May 23, 2013

Perverse Curating: Tentative idea for an exhibition as thought experiment.


Perverse Curating is a tentative idea for a group show that would attempt to use the juxtoposition of conflicting works of art in a ‘perverse’ manner, both: 1) as a critique of what often feels (to me) like a generalized, much too ‘well-behaved’, curatorial position; and 2) as a way of seeing how far one might push this mischievous, ethically dubious, possibility for exhibition making.

Many (or most?) group exhibitions attempt to place works in space in such a way that they aesthetically and thematically complement one another, forming an experience for the viewer that supports (or, in a best case scenario, endlessly complicates) some larger curatorial position or thesis. With Perverse Curating I would like to attempt the opposite, as if all the works within the exhibition were are war with one another, fighting for their various approaches and positions, taking turns undermining each other, in never-ending conflict. If I were to do this without the complicity and permission of the artists, such a project would merely be questionable. It is the full co-operation of each artist involved that will make this undertaking ‘perverse’, as they agree to present their own works in ways that subjugate, compromise and undermine them, doing the same to the works of their fellow participants.

* WORK REQUEST
Continue the Perverse Curating proposal from the point where it stops.

* AVAILABLE DATA
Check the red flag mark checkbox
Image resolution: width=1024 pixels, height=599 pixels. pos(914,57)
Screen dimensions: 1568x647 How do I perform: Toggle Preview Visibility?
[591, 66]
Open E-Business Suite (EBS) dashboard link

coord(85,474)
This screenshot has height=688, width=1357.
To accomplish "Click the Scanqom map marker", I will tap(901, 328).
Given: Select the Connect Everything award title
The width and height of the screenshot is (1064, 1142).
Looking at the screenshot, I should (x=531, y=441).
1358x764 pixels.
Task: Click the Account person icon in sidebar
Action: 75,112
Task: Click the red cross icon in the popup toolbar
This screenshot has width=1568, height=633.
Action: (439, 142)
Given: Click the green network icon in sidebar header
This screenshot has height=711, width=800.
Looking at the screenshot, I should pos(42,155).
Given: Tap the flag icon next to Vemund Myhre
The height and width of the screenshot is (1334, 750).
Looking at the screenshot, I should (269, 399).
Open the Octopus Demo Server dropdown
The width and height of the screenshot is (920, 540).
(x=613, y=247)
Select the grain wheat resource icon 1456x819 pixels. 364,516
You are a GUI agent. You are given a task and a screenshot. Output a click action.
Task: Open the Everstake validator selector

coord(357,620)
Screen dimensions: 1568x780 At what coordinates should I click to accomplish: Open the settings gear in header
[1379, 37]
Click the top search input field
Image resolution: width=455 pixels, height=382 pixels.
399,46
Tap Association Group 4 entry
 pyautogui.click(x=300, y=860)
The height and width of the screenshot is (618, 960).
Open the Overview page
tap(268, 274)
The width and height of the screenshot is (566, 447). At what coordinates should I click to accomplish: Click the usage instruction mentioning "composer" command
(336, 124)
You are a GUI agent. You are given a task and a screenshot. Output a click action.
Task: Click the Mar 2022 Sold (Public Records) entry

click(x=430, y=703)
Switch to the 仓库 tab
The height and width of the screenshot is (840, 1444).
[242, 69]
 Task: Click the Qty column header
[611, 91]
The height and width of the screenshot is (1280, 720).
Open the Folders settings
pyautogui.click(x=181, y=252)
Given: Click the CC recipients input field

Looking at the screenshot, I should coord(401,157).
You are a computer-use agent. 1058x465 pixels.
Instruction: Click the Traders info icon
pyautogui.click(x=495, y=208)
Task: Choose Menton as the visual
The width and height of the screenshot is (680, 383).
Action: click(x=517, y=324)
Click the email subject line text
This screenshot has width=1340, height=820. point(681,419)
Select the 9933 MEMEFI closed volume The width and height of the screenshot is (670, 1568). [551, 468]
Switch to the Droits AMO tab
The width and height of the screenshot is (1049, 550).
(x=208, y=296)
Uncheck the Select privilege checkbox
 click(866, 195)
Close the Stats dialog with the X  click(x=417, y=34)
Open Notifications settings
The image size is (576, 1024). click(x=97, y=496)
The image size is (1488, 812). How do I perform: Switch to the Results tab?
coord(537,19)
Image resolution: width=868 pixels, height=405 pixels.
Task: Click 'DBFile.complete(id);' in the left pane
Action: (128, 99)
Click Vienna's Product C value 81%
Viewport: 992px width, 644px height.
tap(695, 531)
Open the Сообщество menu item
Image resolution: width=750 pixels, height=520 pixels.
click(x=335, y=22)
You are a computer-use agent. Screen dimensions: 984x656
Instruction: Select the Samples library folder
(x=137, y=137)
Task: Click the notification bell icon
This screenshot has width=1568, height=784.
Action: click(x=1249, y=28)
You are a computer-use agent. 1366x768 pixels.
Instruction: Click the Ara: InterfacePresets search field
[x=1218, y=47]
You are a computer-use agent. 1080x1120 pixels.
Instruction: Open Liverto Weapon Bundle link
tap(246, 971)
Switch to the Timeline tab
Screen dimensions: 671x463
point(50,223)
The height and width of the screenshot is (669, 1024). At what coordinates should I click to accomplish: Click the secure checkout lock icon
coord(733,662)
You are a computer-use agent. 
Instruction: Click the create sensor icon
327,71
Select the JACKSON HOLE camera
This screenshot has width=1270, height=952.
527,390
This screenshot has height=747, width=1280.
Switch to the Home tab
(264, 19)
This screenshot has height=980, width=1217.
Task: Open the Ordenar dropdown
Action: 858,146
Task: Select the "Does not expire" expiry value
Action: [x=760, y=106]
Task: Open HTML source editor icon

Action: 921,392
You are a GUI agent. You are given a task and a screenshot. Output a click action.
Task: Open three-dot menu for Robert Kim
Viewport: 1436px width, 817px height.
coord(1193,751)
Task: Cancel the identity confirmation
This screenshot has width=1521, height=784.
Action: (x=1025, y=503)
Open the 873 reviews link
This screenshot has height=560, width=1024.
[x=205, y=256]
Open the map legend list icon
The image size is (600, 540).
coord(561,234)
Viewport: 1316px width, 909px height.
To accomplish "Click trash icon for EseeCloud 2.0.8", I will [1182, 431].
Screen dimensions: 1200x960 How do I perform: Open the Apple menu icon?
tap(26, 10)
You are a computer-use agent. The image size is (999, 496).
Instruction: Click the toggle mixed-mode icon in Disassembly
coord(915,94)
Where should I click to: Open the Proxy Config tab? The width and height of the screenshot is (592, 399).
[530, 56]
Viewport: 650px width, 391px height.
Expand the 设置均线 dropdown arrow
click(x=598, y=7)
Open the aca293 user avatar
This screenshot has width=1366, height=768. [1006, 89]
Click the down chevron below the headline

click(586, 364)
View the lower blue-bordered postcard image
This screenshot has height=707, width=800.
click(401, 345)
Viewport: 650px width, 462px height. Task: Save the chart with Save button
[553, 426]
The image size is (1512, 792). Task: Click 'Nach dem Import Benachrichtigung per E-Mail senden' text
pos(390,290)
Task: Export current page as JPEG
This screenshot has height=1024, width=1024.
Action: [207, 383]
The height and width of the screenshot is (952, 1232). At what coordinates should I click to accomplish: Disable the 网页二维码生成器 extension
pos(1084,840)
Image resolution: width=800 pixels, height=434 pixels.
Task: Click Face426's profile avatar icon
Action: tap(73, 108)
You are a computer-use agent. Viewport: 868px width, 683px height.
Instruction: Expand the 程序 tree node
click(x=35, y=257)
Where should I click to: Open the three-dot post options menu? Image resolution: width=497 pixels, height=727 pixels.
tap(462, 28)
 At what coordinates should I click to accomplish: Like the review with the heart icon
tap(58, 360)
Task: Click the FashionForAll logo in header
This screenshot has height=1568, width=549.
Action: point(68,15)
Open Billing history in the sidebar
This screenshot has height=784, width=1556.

* ANSWER BOX
At this time, I have no particular artists or works in mind. We might think of Perverse Curating as a thought experiment that, eventually, I would like to turn into a exhibition. What would it mean to juxtapose works of art in a way that feels perverse? How could I do so in a manner that brings into question some of the unquestioned paradigms of conventional exhibition-making?

I am partly thinking of one of Chantal Mouffe’s best-known terms: agonism, ‘a political theory that emphasizes the potentially positive aspects of certain (but not all) forms of political conflict.’ While, according to Mouffe, agonism is a necessary part of any democratic process, within an artistic exhibition it might be useful to put the works into some sort of more extreme form of inter-thematic conflict. (The word I am using for this more extreme form is ‘perverse.’) As well, because a work of art always has many meanings, I would be interested to see if there were ways of creating conflicts that took place simultaneously on varying levels of visual sensation and content.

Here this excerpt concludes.